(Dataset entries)

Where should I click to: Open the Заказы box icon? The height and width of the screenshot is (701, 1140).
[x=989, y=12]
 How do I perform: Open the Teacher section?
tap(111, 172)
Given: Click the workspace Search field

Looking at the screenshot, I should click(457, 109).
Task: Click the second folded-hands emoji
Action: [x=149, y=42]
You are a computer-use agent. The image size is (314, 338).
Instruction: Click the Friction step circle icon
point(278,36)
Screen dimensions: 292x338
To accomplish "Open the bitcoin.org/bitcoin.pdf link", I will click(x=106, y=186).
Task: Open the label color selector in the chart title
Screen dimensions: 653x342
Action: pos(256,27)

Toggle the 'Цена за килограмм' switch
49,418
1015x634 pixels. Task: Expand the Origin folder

• BRIEF:
Output the records in full. Match them exactly.

• WRITTEN SOLUTION:
Where should I click to: Open the Заказы box icon? The height and width of the screenshot is (701, 1140).
[x=989, y=12]
 How do I perform: Open the Teacher section?
tap(111, 172)
Given: Click the workspace Search field

Looking at the screenshot, I should click(457, 109).
Task: Click the second folded-hands emoji
Action: [x=149, y=42]
You are a computer-use agent. The image size is (314, 338).
Instruction: Click the Friction step circle icon
point(278,36)
Screen dimensions: 292x338
To accomplish "Open the bitcoin.org/bitcoin.pdf link", I will click(x=106, y=186).
Task: Open the label color selector in the chart title
Screen dimensions: 653x342
Action: pos(256,27)

Toggle the 'Цена за килограмм' switch
49,418
1015x634 pixels. Task: Expand the Origin folder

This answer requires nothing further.